• [WORK INSTRUCTION]: Could you retype exactly the lines below between the one holding "The width and height of the screenshot is (645, 480)." and the one holding "Task: Switch to the Answer Report 1 tab", inclusive, leaving out any pictures?

Collected data entries
((
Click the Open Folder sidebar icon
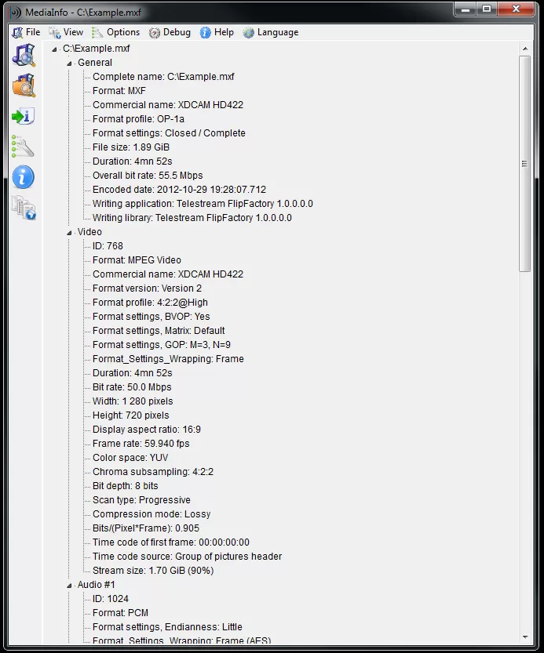The height and width of the screenshot is (653, 544). [x=24, y=85]
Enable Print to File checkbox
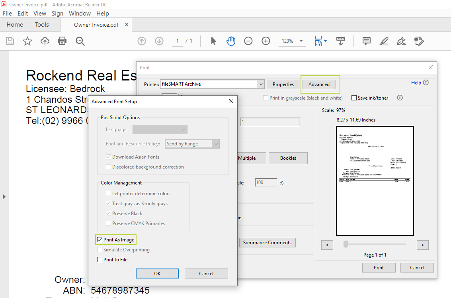This screenshot has height=298, width=451. [x=100, y=260]
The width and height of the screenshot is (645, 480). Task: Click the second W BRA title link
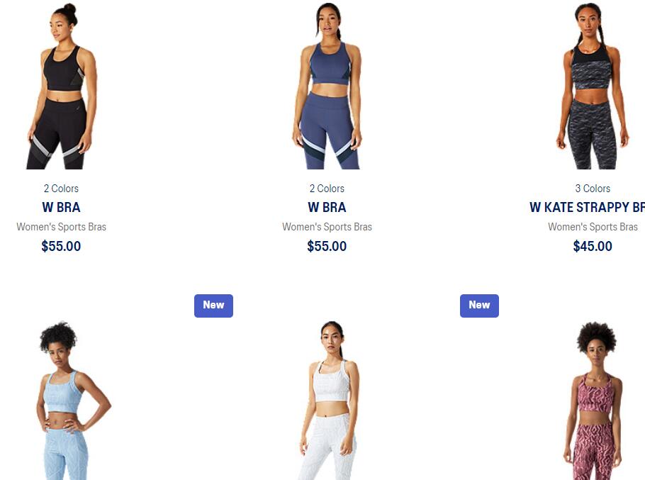[x=327, y=207]
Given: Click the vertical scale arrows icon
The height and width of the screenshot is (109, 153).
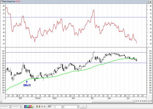Looking at the screenshot, I should 141,101.
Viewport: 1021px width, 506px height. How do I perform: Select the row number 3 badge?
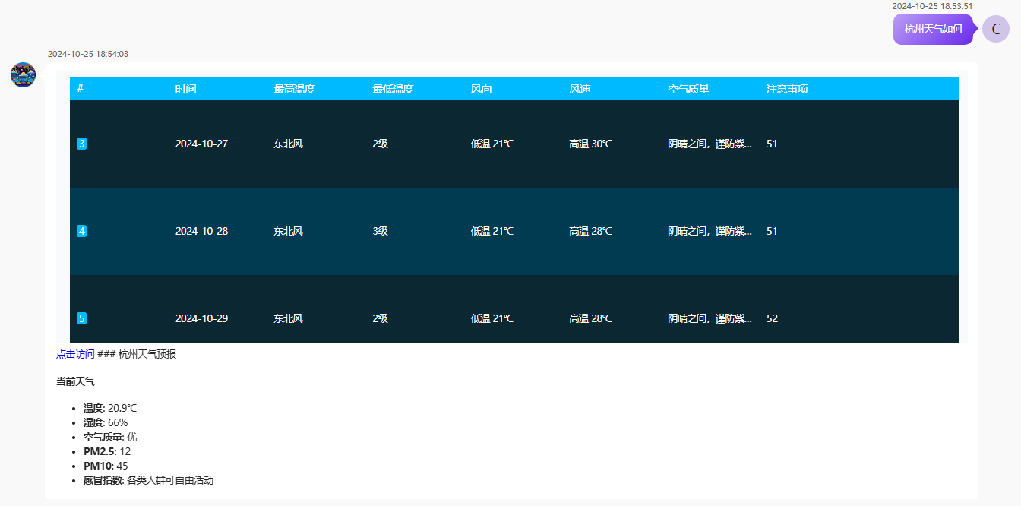81,144
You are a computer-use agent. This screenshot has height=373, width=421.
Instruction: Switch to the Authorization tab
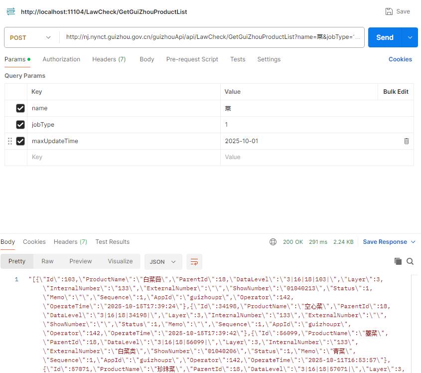point(61,59)
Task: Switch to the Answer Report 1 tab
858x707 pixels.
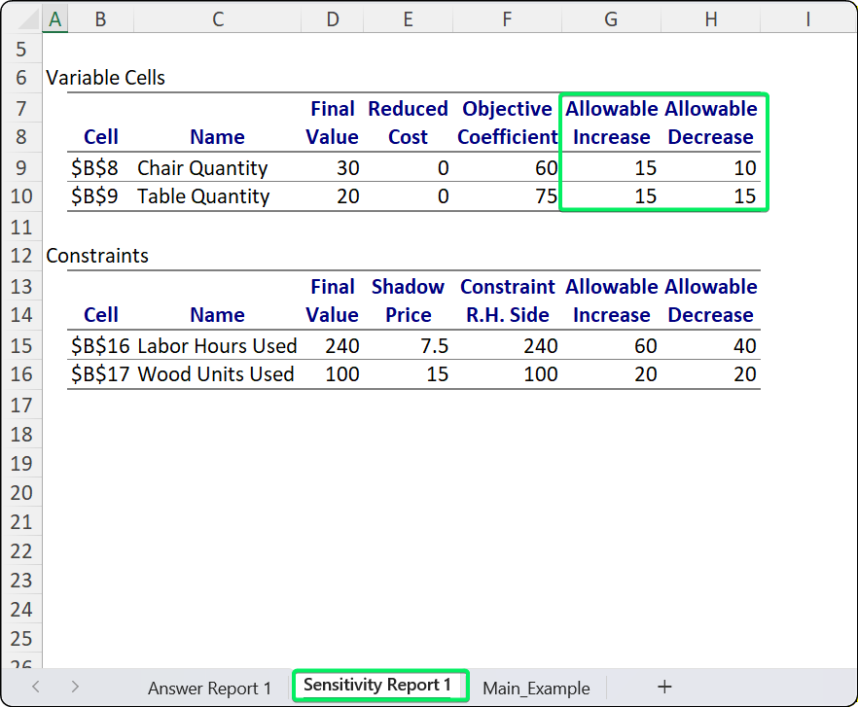Action: [209, 688]
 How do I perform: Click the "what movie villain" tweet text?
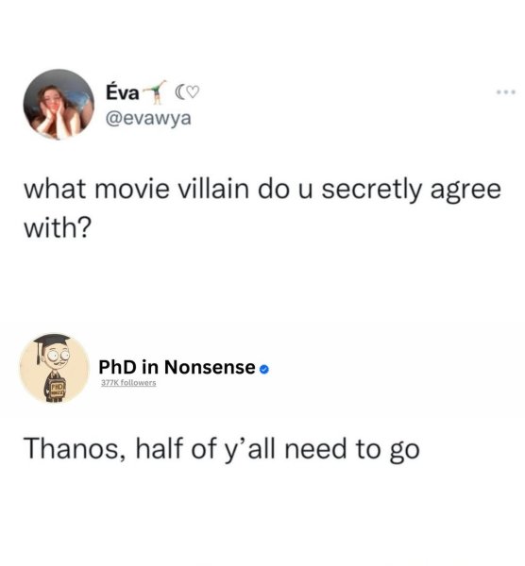pyautogui.click(x=263, y=208)
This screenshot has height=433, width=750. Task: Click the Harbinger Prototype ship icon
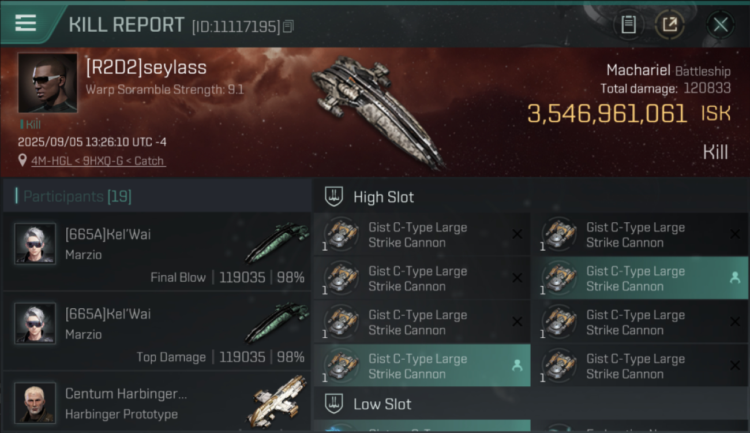coord(280,401)
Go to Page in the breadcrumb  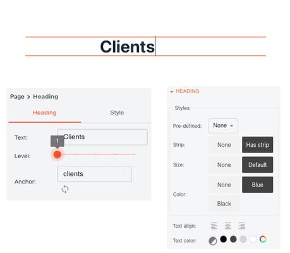pos(17,97)
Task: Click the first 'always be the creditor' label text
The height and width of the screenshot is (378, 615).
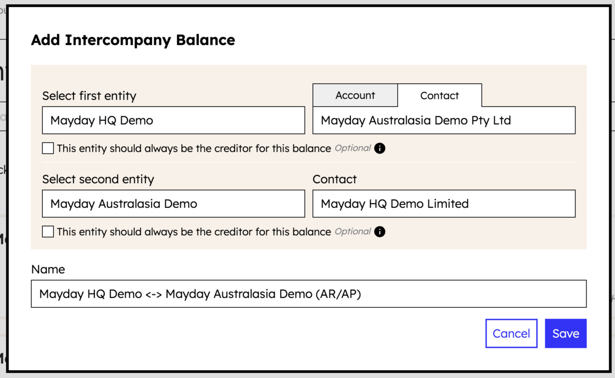Action: pos(194,149)
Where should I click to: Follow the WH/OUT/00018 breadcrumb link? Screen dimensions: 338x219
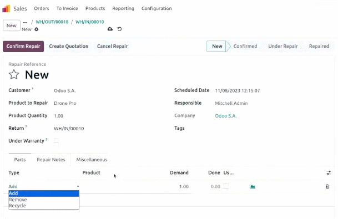coord(52,22)
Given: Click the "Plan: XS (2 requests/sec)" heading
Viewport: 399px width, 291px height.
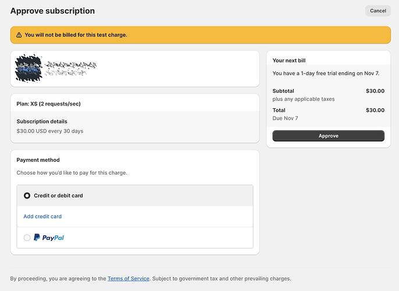Looking at the screenshot, I should pos(48,104).
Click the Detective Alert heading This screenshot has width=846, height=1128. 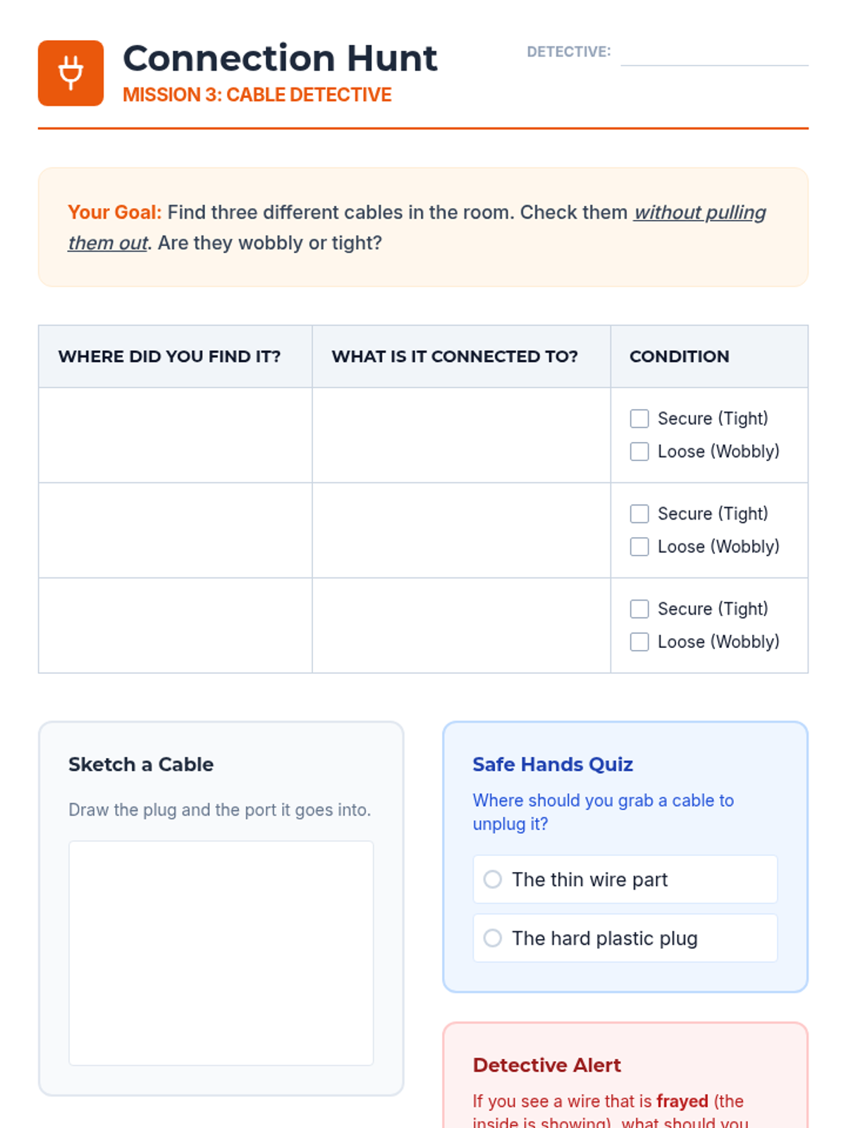pos(546,1065)
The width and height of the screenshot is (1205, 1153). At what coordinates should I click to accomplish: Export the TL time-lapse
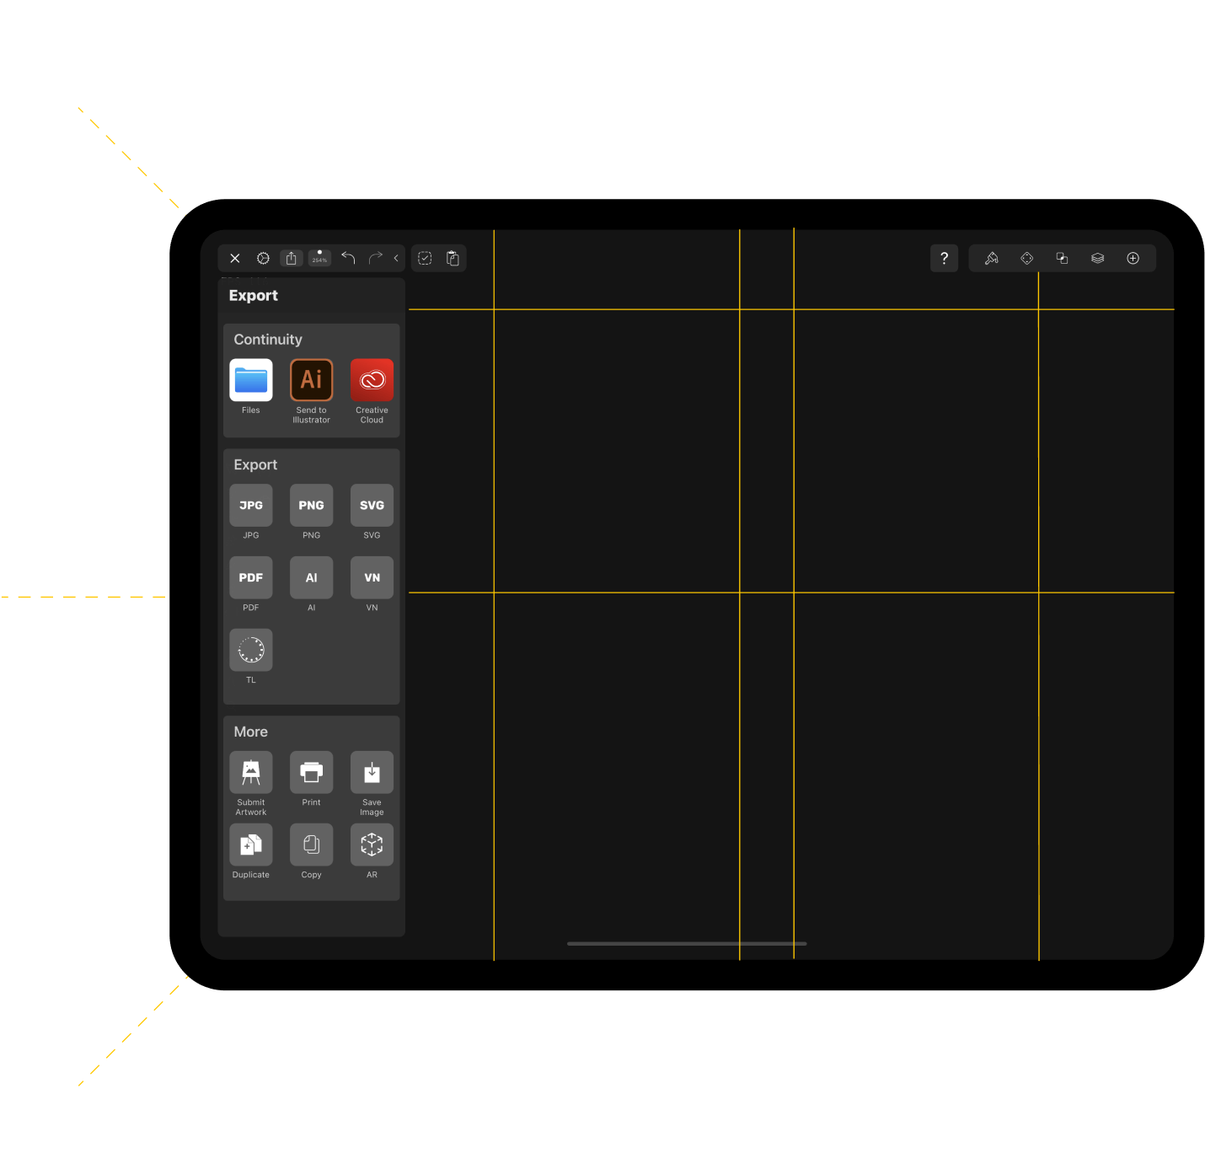[250, 650]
))
• [SOLUTION TO THIS TASK]:
The width and height of the screenshot is (645, 480). Task: Click the second W BRA title link
[x=327, y=207]
Given: Click the vertical scale arrows icon
The height and width of the screenshot is (109, 153).
Looking at the screenshot, I should 141,101.
Viewport: 1021px width, 506px height. How do I perform: Select the row number 3 badge?
81,144
You are a computer-use agent. This screenshot has height=373, width=421.
Instruction: Switch to the Authorization tab
point(61,59)
Task: Switch to the Answer Report 1 tab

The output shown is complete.